■ Okuma Parçası ■
Bahsettiğimiz otelde ben 12 ay kaldım. O bir yıl süresince çalışmanın ne kadar zor olduğunu öğrendim. Ben günde 12 saat çalışıyordum; 8 saat değil, 12 saat. Asgari ücretle çalışıyordum. Haftada bir gün, Allah’tan izin kullanıyordum. O dönem Dolmabahçe Stadı vardı, maç izlemeye giderdim. Biz yan yana, kol kola girer; birbirimize güzel sloganlar atardık. Kavga gürültü olmazdı. İyi futbol, iyi mücadele olduğunda hep birlikte alkışlardık. Şimdi ise insanlar en ufak sebepten birbirlerini öldürüyorlar. Açıkçası ben de bunu anlayamıyorum. Futbol bu, alt tarafı bir maç. Sonuçta bence iyi oynayanı tebrik edip alkışlamak gerekiyor. Ben iyi bir Fenerbahçeliyim. 1996’da Ali Şen abimin zamanında kulübe üye olmuştum. Şunu demeye çalışıyorum: Spor, insanları birleştiren çok önemli bir şeydir. Ama ahlaklı spor yapmak gerekiyor. Kendini yere atan, sportmenlik dışı davranan birçok sporcu var. Ahlak o kadar kötü bir hâle geldi ki, bunun sonucu her yere yansıyor. Herkes kapısının önünü süpürürse, hiçbir yerde sorun kalmaz. Spor aslında insanları birleştiren çok önemli bir unsurdur. Yetişen insanlar geliyor, görüyorsunuz. Ahlaklı spor yapmak gerekiyor. Yaratıp sonra yok sayanlar da var. Sıfır varsa, hakem kart vermek zorunda; o da aynı şey. Yani ahlak o kadar bozuldu ki, her yere yansıyor. Bu sadece bugün için de geçerli değil. Dolayısıyla bizim ülke olarak en büyük problemimiz bu. Her şeyimiz var, inanılmaz zenginiz ama yokluk çekiyoruz. Yazık; kaynaklar israf ediliyor, yanlış kullanılıyor. Belli bir kesim mutlu, geri kalan büyük bir kesim mutsuz. Gelirin büyük bir kısmını yüzde 15’lik küçük bir kesim alıyor. Geri kalan yüzde 85’lik kesim ise şu anda çok zor durumda. Dünyada da aynı şeyler geçerli. Varlıklı ve zengin ülkeler çok az sayıda ama dünyanın tamamını yönetiyorlar. Dolayısıyla dünyayı da düzeltmek lazım. Bununla ilgili ikinci kitabımı yazdım.

■ Verilen Malzeme ■
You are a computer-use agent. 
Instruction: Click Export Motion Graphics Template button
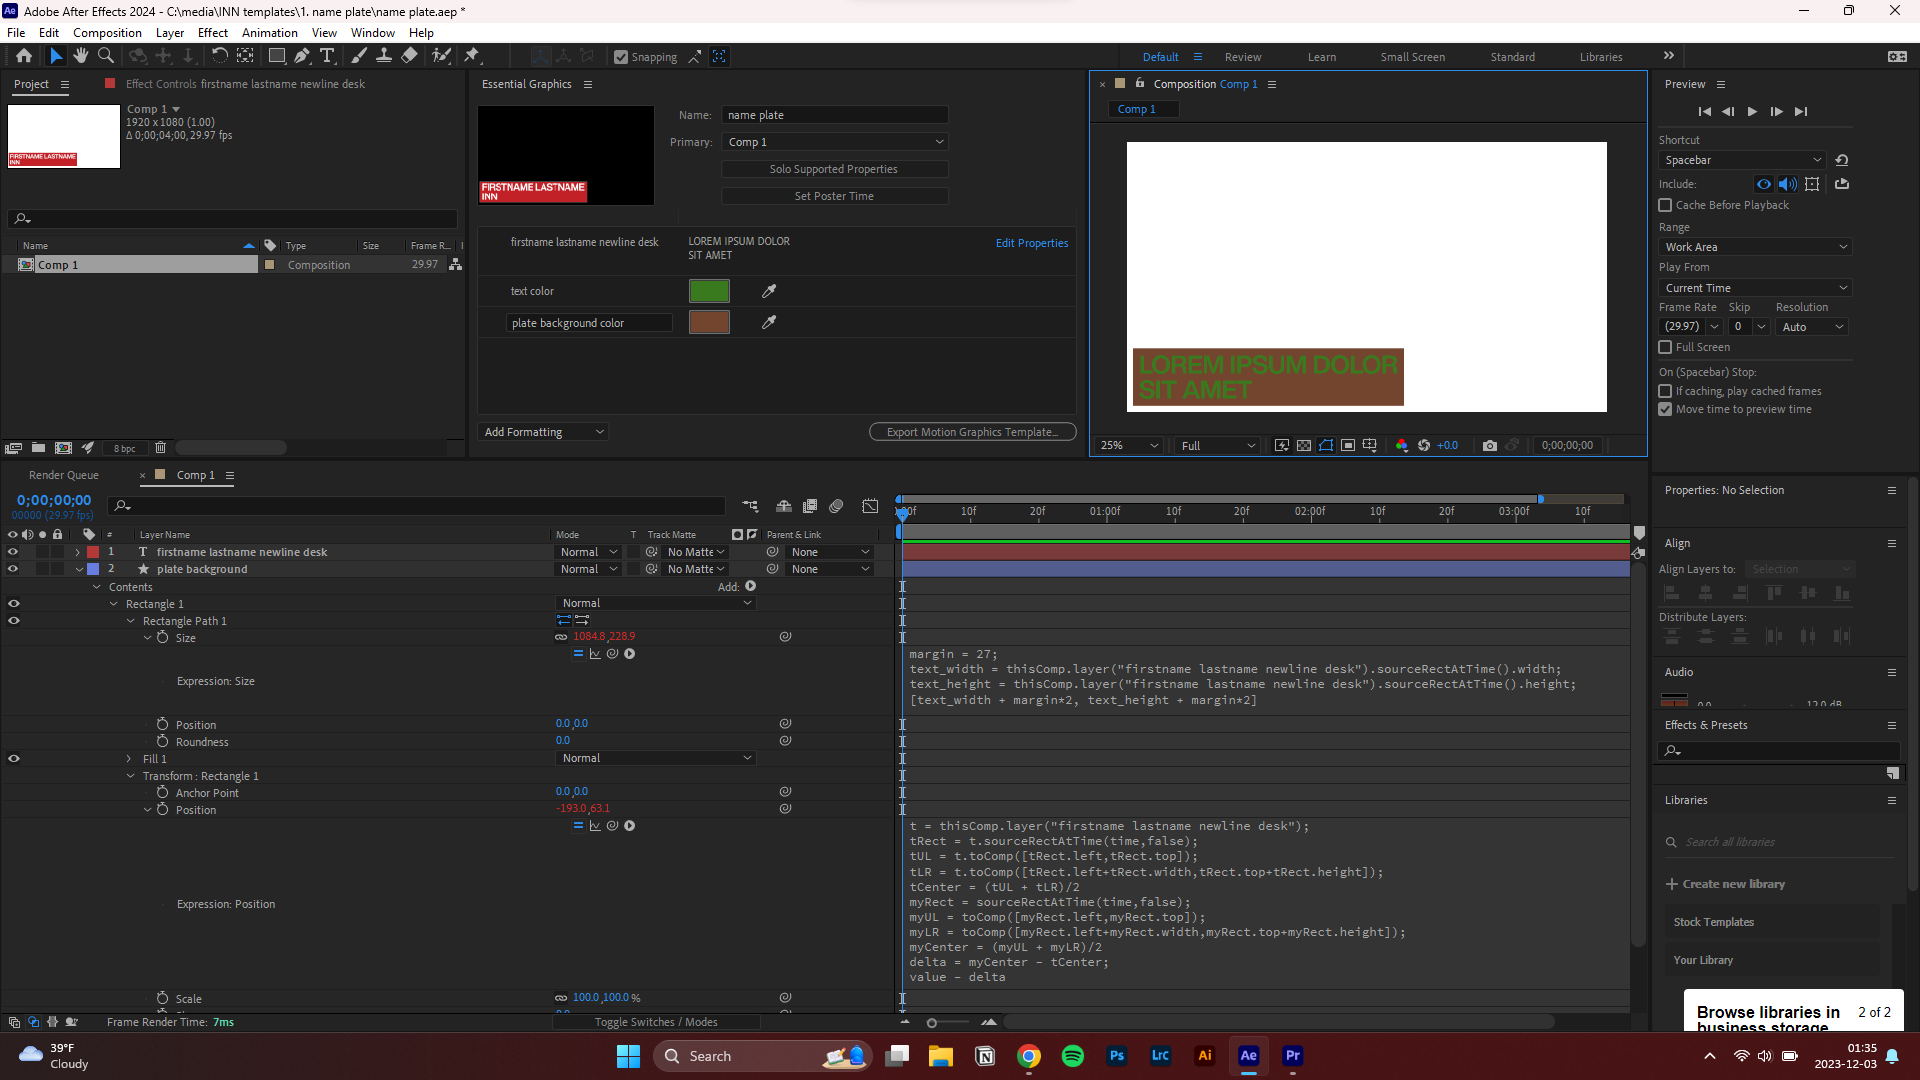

■ Yapılacak İş ■
Okuma parçasına göre aşağıdaki soruları lütfen kısaca yanıtlayın.
1. Otelde günde kaç saat çalışılıyordu?
2. Fenerbahçe kulübüne hangi yıl üye olunmuştu?
3. Gelirin büyük bir kısmını yüzde kaçlık bir kesim alıyor?

■ Alıştırma Yanıtı ■
1. 12 saat.
2. 1996'da.
3. Yüzde 15'lik bir kesim.